A couple of thoughts came to mind while mulling this over and, since this is my blog, I figured I'd share them.
  1. I generally agree with Gregor's perspective.  Having run both Content Operations and IT for Getty Images, I have some recent experience with just this kind of blended role. I was fortunate to have really superb leaders working for me which gave me the freedom to look down the road a bit to develop strategy and encourage taking more risks to gain more innovative solutions.  The Content Ops groups were heavily dependent on tools created by IT to really move the needle and I think it helped that both functions were aligned in one organization.  The teams were able to make process and quality improvements that were in some cases measured in an order of magnitude kind of way.
  2. There are clearly going to be cases where the CIO's role is best filled by a focus on partnering with other functional leaders who are specialists in their fields rather than ownership.  I do think that the days where the CIO could "get away with" only taking responsibility for delivering a system to spec are very much in the past.  Partnering means not just sharing budget and sponsorship but should include being on the hook to deliver results as well. 
  3. The days where successful companies could push IT underneath CFO or Chief Administrative Officer or somewhere else on the SG&A side of the business are gone.  Those companies still operating that way are unlikely to be leaders in their sectors as more and more customers expect that effective, customer-focused technology is part of the delivery of goods and services. 
It used to be that we argued about whether the CIO role was going to go away, subsumed into every functional organization because it was so important.  We seem to be headed the other way, to where the CIO role continues to be elevated in importance to the success of businesses. Perhaps it's the seperate COO role that's going away.....
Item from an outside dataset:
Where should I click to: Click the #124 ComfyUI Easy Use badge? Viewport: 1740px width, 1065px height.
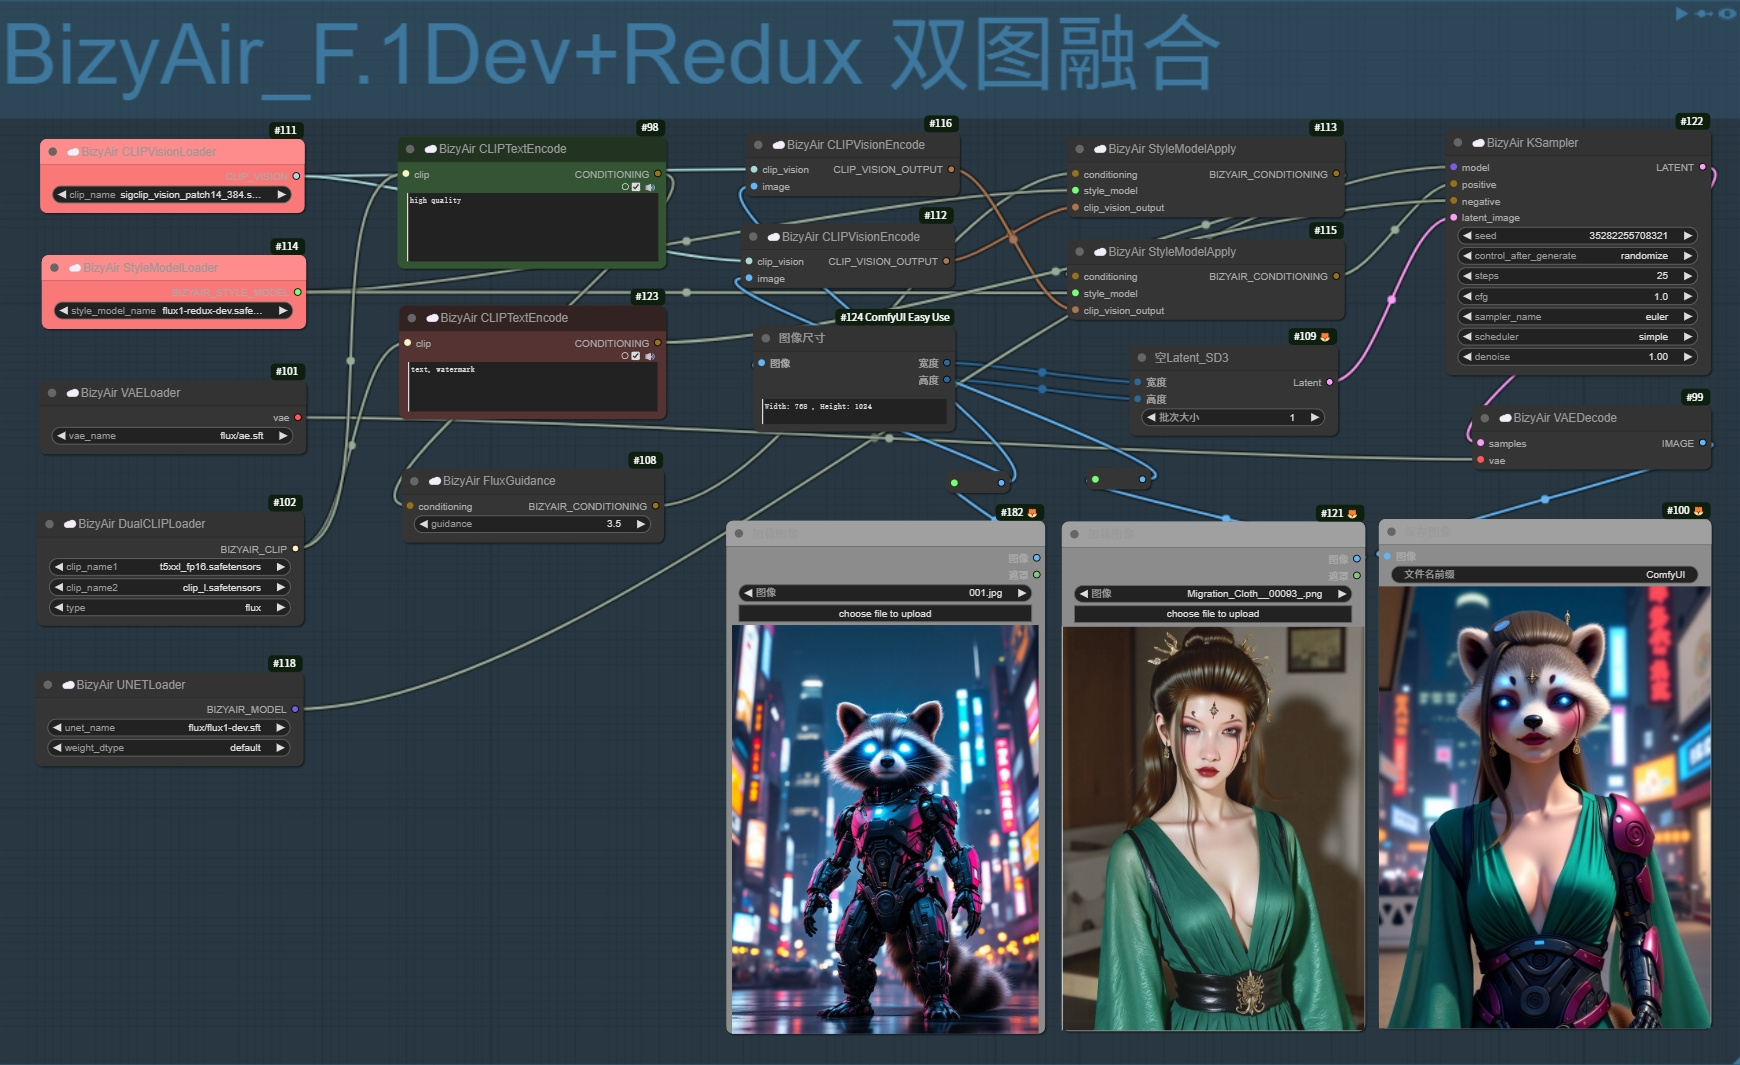(895, 317)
Or is that just CIO daydreams??


Tuesday, September 04, 2007

IT Mission

For some organizations, formal Mission Statements are standard fare. Some organizations even go so far as to believe them, make them actionable and something that sheds light on where they need to go.

For IT in for-profit organizations, I think the Mission Statement can be neatly and succinctly captured - We make Money. Either directly or indirectly, the mission of every IT organization is to increase profits.
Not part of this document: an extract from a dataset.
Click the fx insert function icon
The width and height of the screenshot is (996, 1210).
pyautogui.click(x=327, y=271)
Sure you can add words to dress it up. You can include something that makes HR feel warm and fuzzy like valuing employees (or associates if you are in that kind of company). You can be sure it includes fashionable words like Innovation, Collaboration, other-ation. At the end though, it all boils down to making money whether you are publicly traded or privately held. Your raision d'etre is to participate in generating enough profit to meet the company's other goals. Being good corporate citizens, helping employees to earn a fair wage, and so on revolve around profit.....but this isn't an Economics blog, it's an IT Leadership blog.

Too many CIO's and IT executives wonder why they "don't have a seat at the table" or are in some other way marginalized by the rest of the business. Every executive I know of has a set of financial goals. Ask yourself a couple of questions:
  • Do you know what your partners on the business side are tasked with achieving? If not, you are behind already.
  • Can you clearly and in business terms express how IT is (or isn't) helping meet those goals? Can your business partner??
  • What are your ideas for helping to grow the business? What does IT need to do? How much risk is there? Will something else have to give?
  • Are you meeting your current obligations? What do the business leaders think about IT's performance? Honestly? If you aren't running the existing portfolio of IT products and services with excellence it's highly unlikely you'll get to talk about anything else. Don't waste your time and that of your partners. Fix things. If the trains don't run on time, you don't get to talk about new and exciting strategic projects. At the risk of mixing metaphors, your political capital account is at risk of being overdrawn.
The further up the org chart you are talking, the less important are the bits-and-bytes, speeds-and-feeds of technology. What matters are things like revenue, customer retention and satisfaction, quality, etc. Your technology strategy, tactics and performance should be wrapped with those business metrics. Your business partners don't really care about the how's of technology, they care about the impacts on their profitability. In Board presentations, I never use technology jargon, instead I use the same language and jargon that you'd hear from the heads of Sales, Marketing and Finance.

When you can clearly define the impact on the bottom-line of that next project, you'll find your opinions are being sought out by those who need that project.